Data excerpts
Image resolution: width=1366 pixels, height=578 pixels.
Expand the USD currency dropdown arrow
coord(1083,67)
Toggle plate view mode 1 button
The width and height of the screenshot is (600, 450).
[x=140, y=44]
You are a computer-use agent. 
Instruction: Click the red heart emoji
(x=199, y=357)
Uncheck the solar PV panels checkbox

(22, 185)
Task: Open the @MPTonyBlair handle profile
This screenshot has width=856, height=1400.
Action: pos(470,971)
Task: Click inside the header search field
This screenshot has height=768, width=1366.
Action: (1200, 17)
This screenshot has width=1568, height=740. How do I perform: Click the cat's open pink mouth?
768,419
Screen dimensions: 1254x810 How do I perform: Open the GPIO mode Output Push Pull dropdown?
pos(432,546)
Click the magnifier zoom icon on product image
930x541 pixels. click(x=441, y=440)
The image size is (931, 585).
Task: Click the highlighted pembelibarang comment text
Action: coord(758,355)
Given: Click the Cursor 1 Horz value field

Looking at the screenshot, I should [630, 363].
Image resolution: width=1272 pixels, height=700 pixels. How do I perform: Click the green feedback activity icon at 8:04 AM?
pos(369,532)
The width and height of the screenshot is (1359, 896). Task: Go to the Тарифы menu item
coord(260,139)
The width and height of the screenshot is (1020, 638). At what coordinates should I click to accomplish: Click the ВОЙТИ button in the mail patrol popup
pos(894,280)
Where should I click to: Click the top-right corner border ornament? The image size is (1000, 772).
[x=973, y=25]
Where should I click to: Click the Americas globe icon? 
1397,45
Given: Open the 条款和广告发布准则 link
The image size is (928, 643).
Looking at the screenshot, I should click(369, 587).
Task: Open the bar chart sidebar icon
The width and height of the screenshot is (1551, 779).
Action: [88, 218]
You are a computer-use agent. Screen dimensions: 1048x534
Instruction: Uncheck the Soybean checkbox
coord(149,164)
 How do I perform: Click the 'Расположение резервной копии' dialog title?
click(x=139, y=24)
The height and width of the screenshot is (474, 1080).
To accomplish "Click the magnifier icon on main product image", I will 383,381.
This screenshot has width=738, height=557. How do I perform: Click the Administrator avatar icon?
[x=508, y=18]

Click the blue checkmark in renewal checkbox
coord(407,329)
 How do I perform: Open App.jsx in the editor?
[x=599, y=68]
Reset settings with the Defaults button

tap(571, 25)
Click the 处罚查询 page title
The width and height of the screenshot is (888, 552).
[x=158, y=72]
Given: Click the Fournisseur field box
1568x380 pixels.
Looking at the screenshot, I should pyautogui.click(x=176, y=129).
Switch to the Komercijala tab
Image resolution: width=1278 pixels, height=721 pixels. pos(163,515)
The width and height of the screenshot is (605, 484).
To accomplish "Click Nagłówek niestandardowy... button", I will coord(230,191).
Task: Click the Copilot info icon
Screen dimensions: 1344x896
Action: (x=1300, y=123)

(Work to complete): Reproduce each line of the data without any change.

(Task result):
Image resolution: width=1366 pixels, height=578 pixels.
Expand the USD currency dropdown arrow
coord(1083,67)
Toggle plate view mode 1 button
The width and height of the screenshot is (600, 450).
[x=140, y=44]
You are a computer-use agent. 
Instruction: Click the red heart emoji
(x=199, y=357)
Uncheck the solar PV panels checkbox

(22, 185)
Task: Open the @MPTonyBlair handle profile
This screenshot has width=856, height=1400.
Action: pos(470,971)
Task: Click inside the header search field
This screenshot has height=768, width=1366.
Action: (1200, 17)
This screenshot has width=1568, height=740. How do I perform: Click the cat's open pink mouth?
768,419
Screen dimensions: 1254x810 How do I perform: Open the GPIO mode Output Push Pull dropdown?
pos(432,546)
Click the magnifier zoom icon on product image
930x541 pixels. click(x=441, y=440)
The image size is (931, 585).
Task: Click the highlighted pembelibarang comment text
Action: coord(758,355)
Given: Click the Cursor 1 Horz value field

Looking at the screenshot, I should [630, 363].
Image resolution: width=1272 pixels, height=700 pixels. How do I perform: Click the green feedback activity icon at 8:04 AM?
pos(369,532)
The width and height of the screenshot is (1359, 896). Task: Go to the Тарифы menu item
coord(260,139)
The width and height of the screenshot is (1020, 638). At what coordinates should I click to accomplish: Click the ВОЙТИ button in the mail patrol popup
pos(894,280)
Where should I click to: Click the top-right corner border ornament? The image size is (1000, 772).
[x=973, y=25]
Where should I click to: Click the Americas globe icon? 
1397,45
Given: Open the 条款和广告发布准则 link
The image size is (928, 643).
Looking at the screenshot, I should click(369, 587).
Task: Open the bar chart sidebar icon
The width and height of the screenshot is (1551, 779).
Action: [88, 218]
You are a computer-use agent. Screen dimensions: 1048x534
Instruction: Uncheck the Soybean checkbox
coord(149,164)
 How do I perform: Click the 'Расположение резервной копии' dialog title?
click(x=139, y=24)
The height and width of the screenshot is (474, 1080).
To accomplish "Click the magnifier icon on main product image", I will 383,381.
This screenshot has width=738, height=557. How do I perform: Click the Administrator avatar icon?
[x=508, y=18]

Click the blue checkmark in renewal checkbox
coord(407,329)
 How do I perform: Open App.jsx in the editor?
[x=599, y=68]
Reset settings with the Defaults button

tap(571, 25)
Click the 处罚查询 page title
The width and height of the screenshot is (888, 552).
[x=158, y=72]
Given: Click the Fournisseur field box
1568x380 pixels.
Looking at the screenshot, I should pyautogui.click(x=176, y=129).
Switch to the Komercijala tab
Image resolution: width=1278 pixels, height=721 pixels. pos(163,515)
The width and height of the screenshot is (605, 484).
To accomplish "Click Nagłówek niestandardowy... button", I will coord(230,191).
Task: Click the Copilot info icon
Screen dimensions: 1344x896
Action: (x=1300, y=123)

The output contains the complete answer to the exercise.